──────── Records provided ────────

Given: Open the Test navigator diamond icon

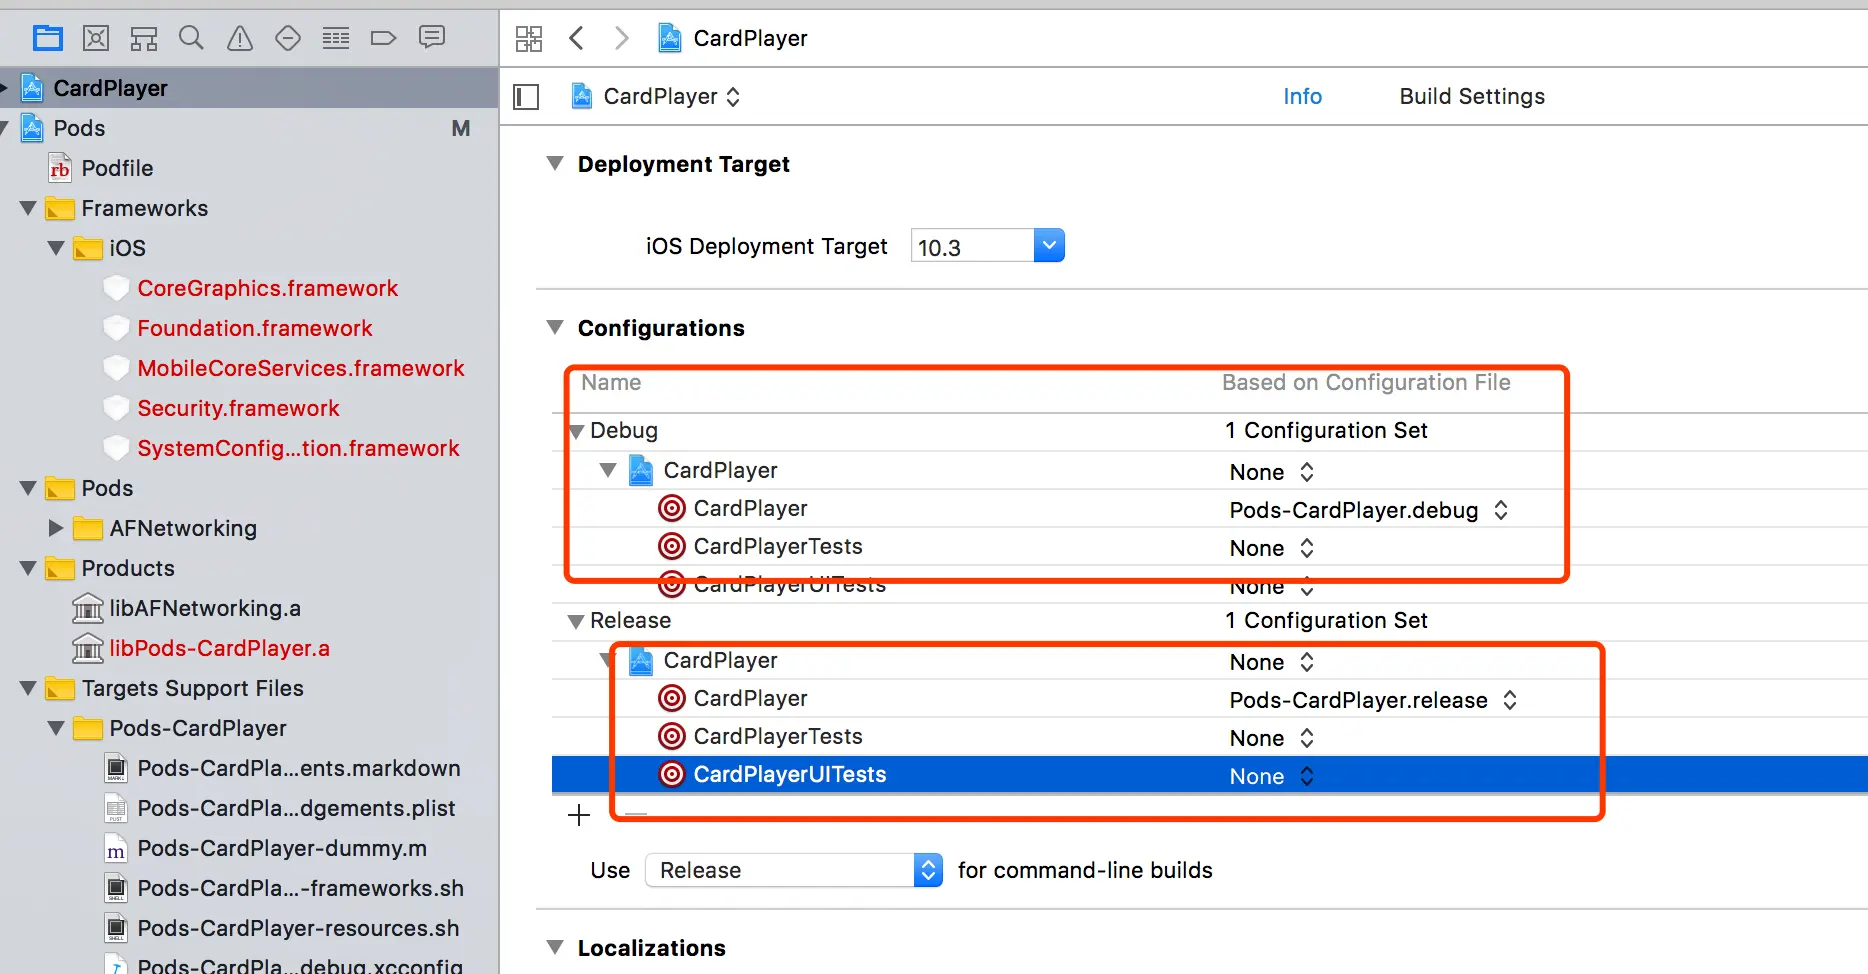Looking at the screenshot, I should [287, 37].
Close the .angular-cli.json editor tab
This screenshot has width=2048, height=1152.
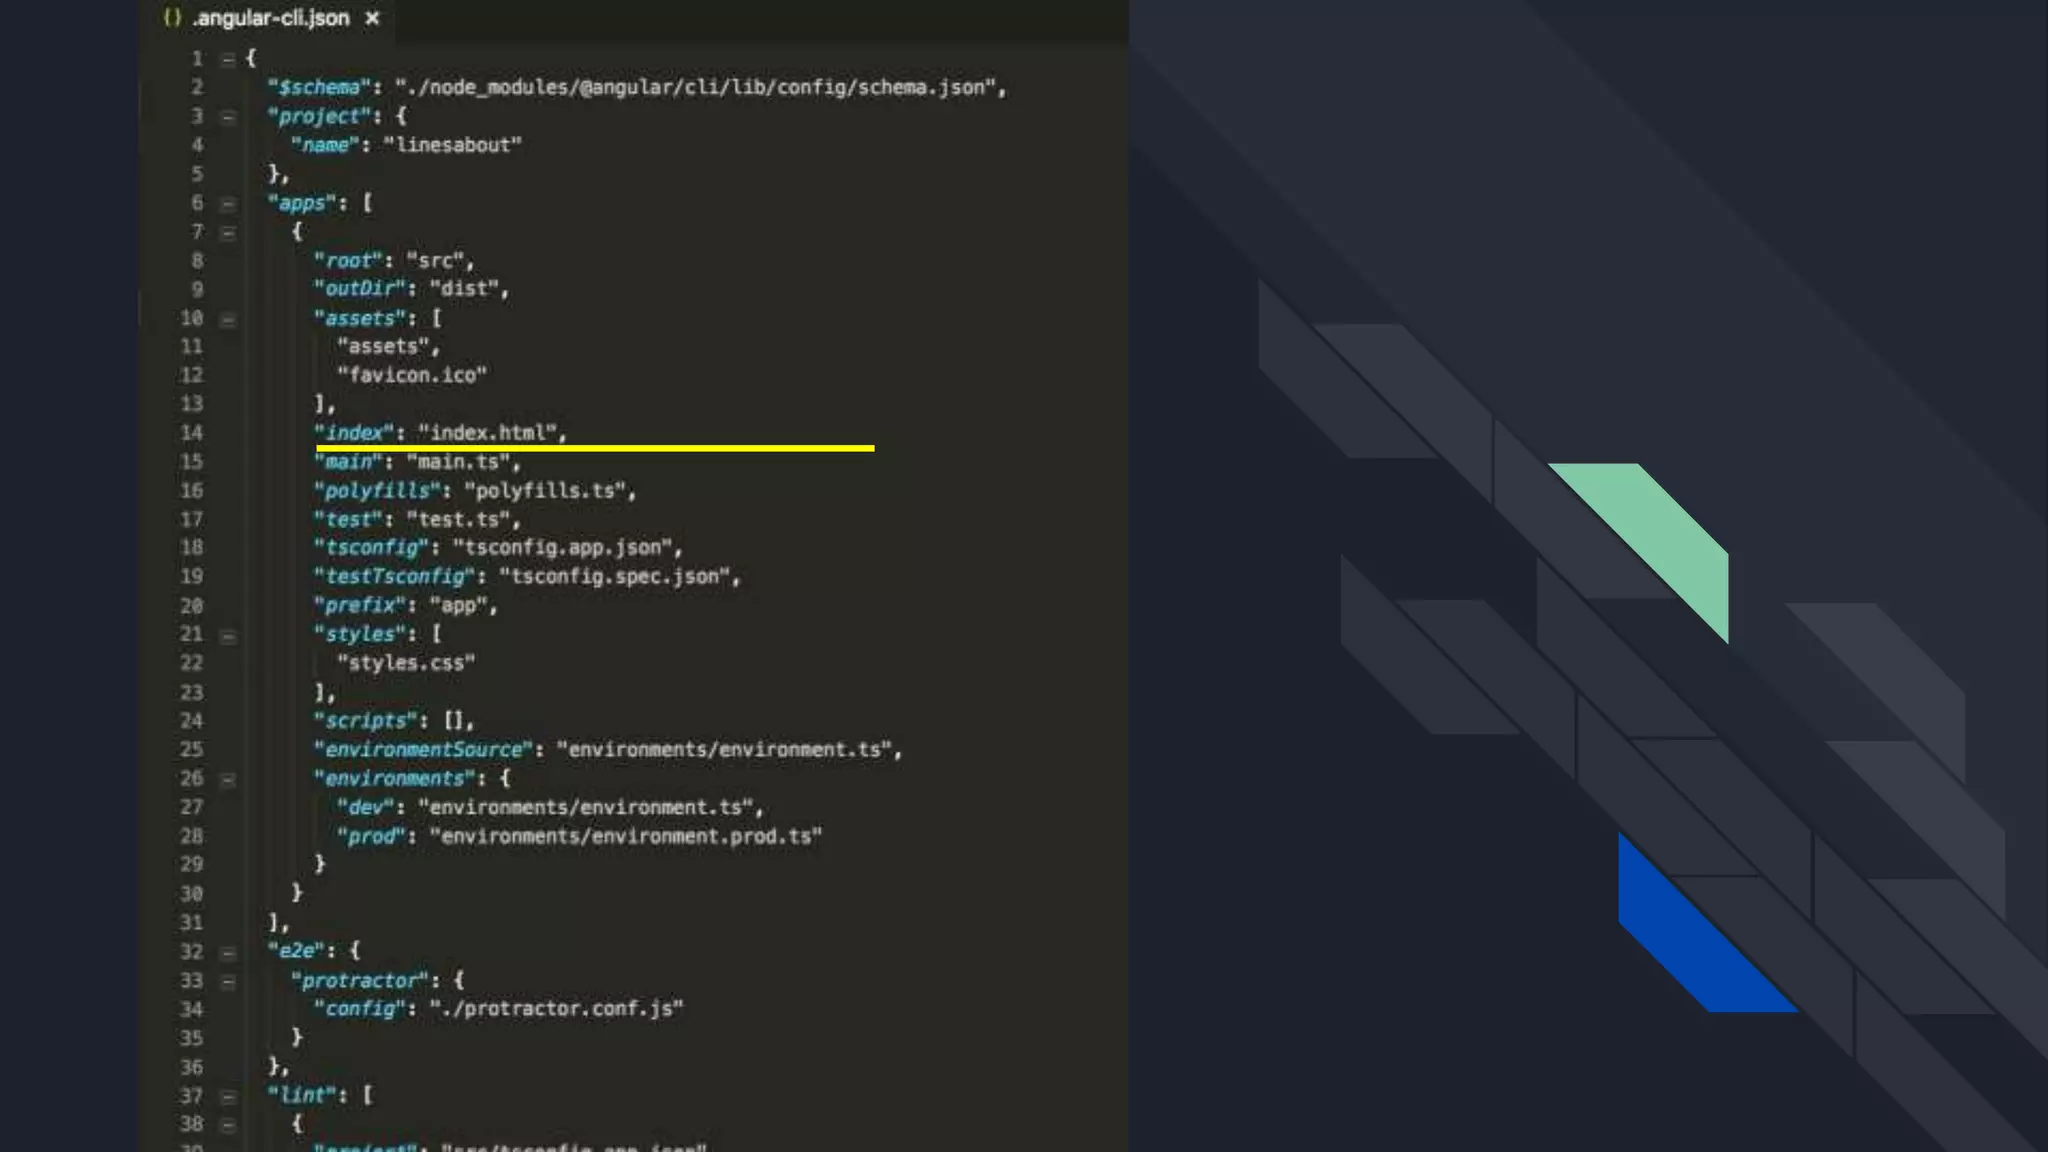pyautogui.click(x=372, y=18)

────────

**The task**
Give the records back verbatim, pictures excluded.

**Solution for this problem**
Given: Open the Test navigator diamond icon

Looking at the screenshot, I should [287, 37].
Close the .angular-cli.json editor tab
This screenshot has width=2048, height=1152.
pyautogui.click(x=372, y=18)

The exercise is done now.